What you should do: From the material below, reproduce exactly the stretch of lines that begins with the line holding "Task: Open the 其它 dropdown tab" and ends with the line holding "Task: Select the", skipping the pictures.

+---+

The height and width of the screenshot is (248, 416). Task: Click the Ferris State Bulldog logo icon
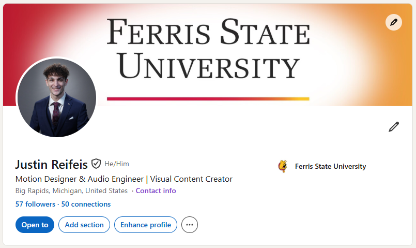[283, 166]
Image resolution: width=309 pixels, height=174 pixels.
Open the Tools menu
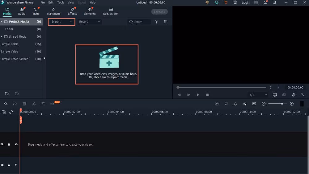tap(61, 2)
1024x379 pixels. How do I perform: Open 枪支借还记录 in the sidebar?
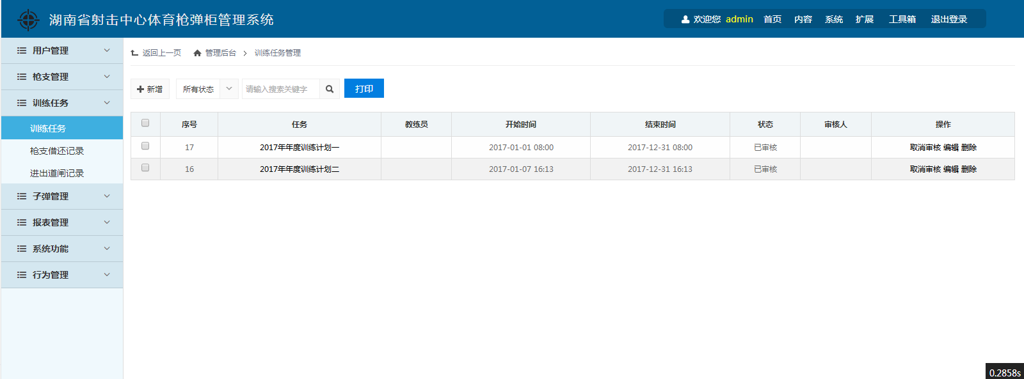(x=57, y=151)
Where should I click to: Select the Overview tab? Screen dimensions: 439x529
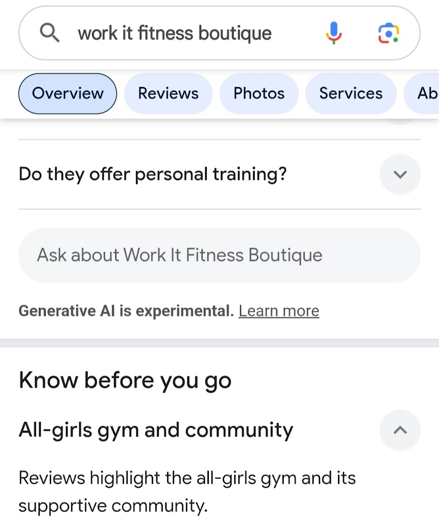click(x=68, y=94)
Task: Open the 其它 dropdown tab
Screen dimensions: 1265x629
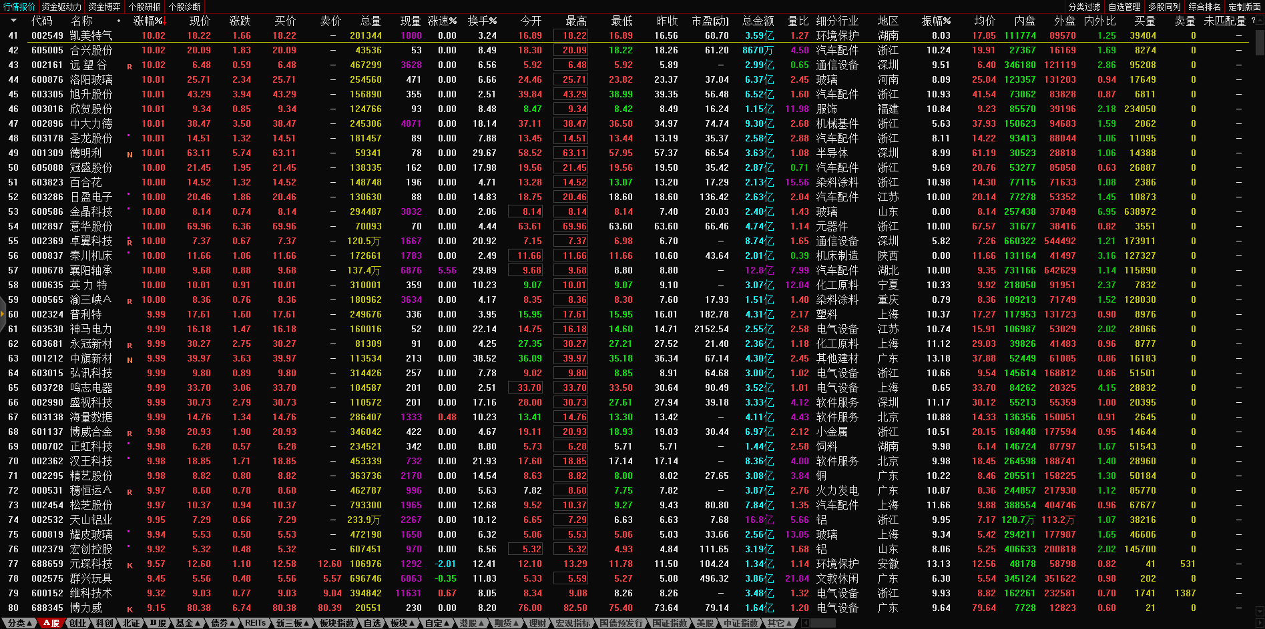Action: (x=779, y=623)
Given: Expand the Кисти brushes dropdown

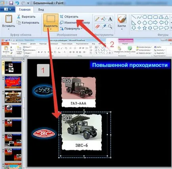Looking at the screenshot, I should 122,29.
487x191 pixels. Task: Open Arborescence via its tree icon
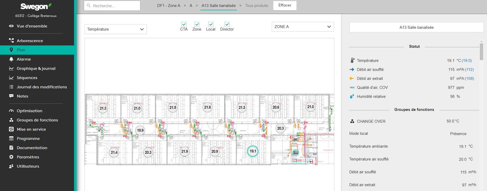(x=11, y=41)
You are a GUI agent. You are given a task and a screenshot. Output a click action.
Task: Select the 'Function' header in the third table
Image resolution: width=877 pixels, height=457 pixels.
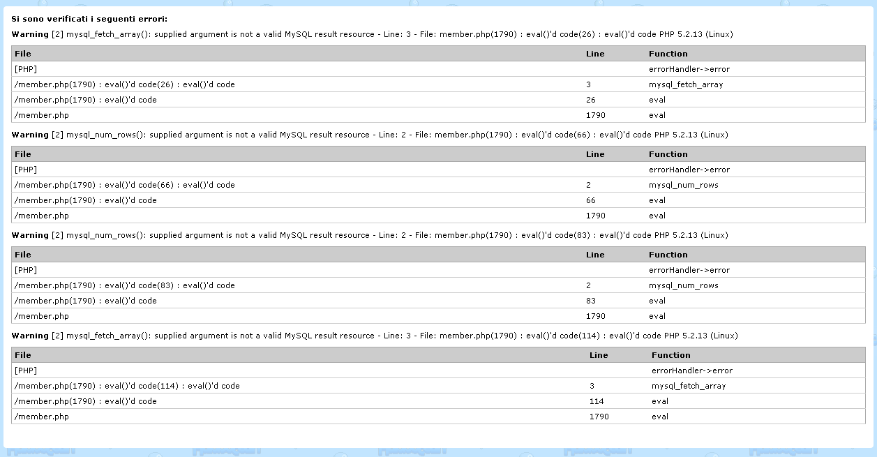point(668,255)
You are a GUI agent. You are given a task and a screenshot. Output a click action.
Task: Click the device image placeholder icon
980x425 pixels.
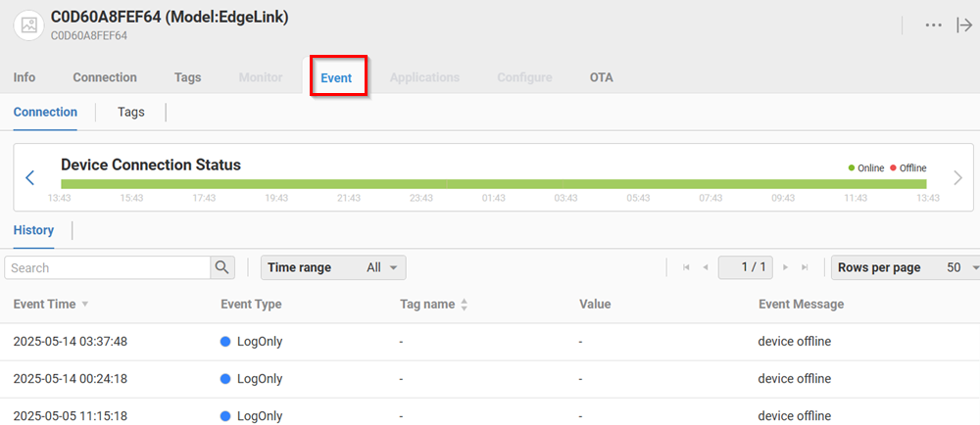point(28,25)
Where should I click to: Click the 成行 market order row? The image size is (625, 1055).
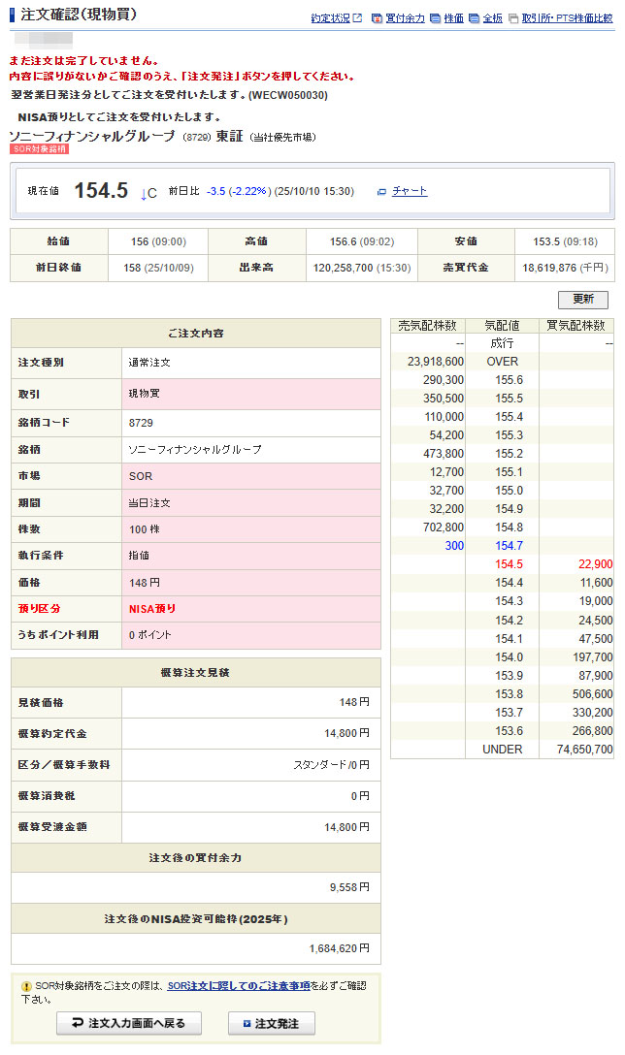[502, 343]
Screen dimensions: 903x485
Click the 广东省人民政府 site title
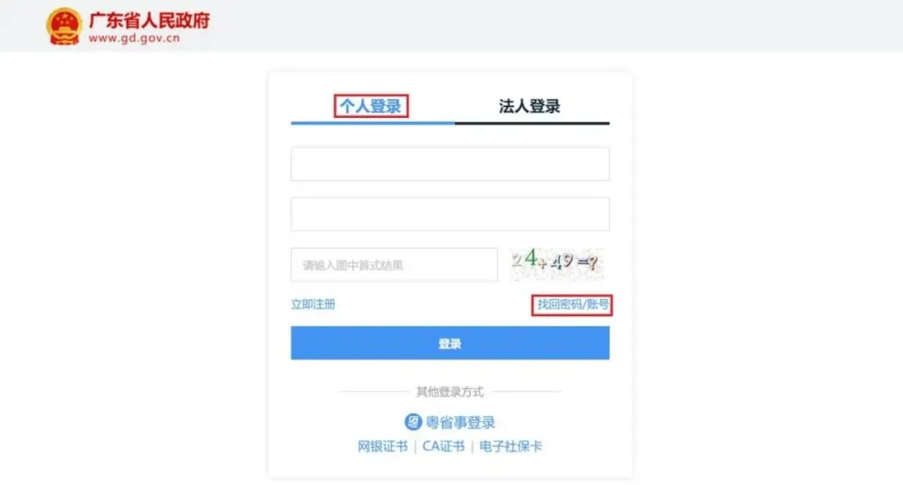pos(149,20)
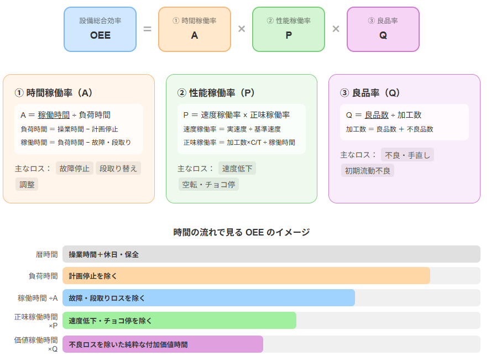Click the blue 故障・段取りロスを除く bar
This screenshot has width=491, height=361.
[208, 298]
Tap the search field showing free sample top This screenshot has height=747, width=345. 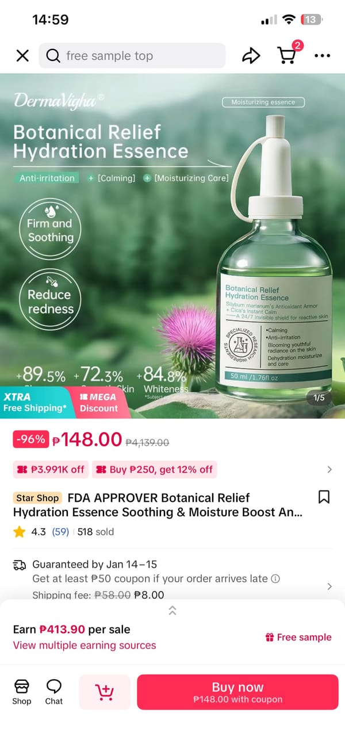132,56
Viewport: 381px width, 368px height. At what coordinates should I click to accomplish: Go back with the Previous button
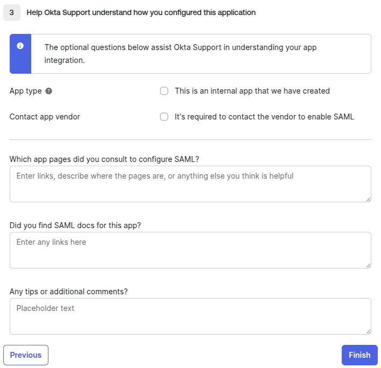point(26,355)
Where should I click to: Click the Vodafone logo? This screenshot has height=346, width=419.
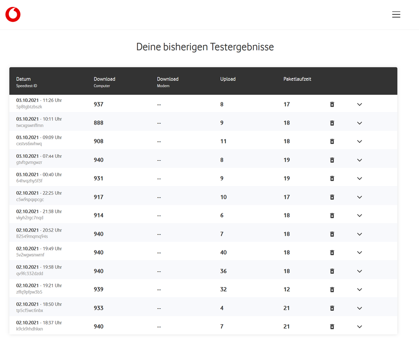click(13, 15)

+---+

Answer area:
Task: Open the 其它 dropdown tab
Screen dimensions: 1265x629
Action: (x=779, y=623)
Given: Expand the Кисти brushes dropdown

Looking at the screenshot, I should 122,29.
487x191 pixels. Task: Open Arborescence via its tree icon
(x=11, y=41)
You are a GUI agent. You are given a task and a screenshot. Output a click action.
Task: Select the 'Function' header in the third table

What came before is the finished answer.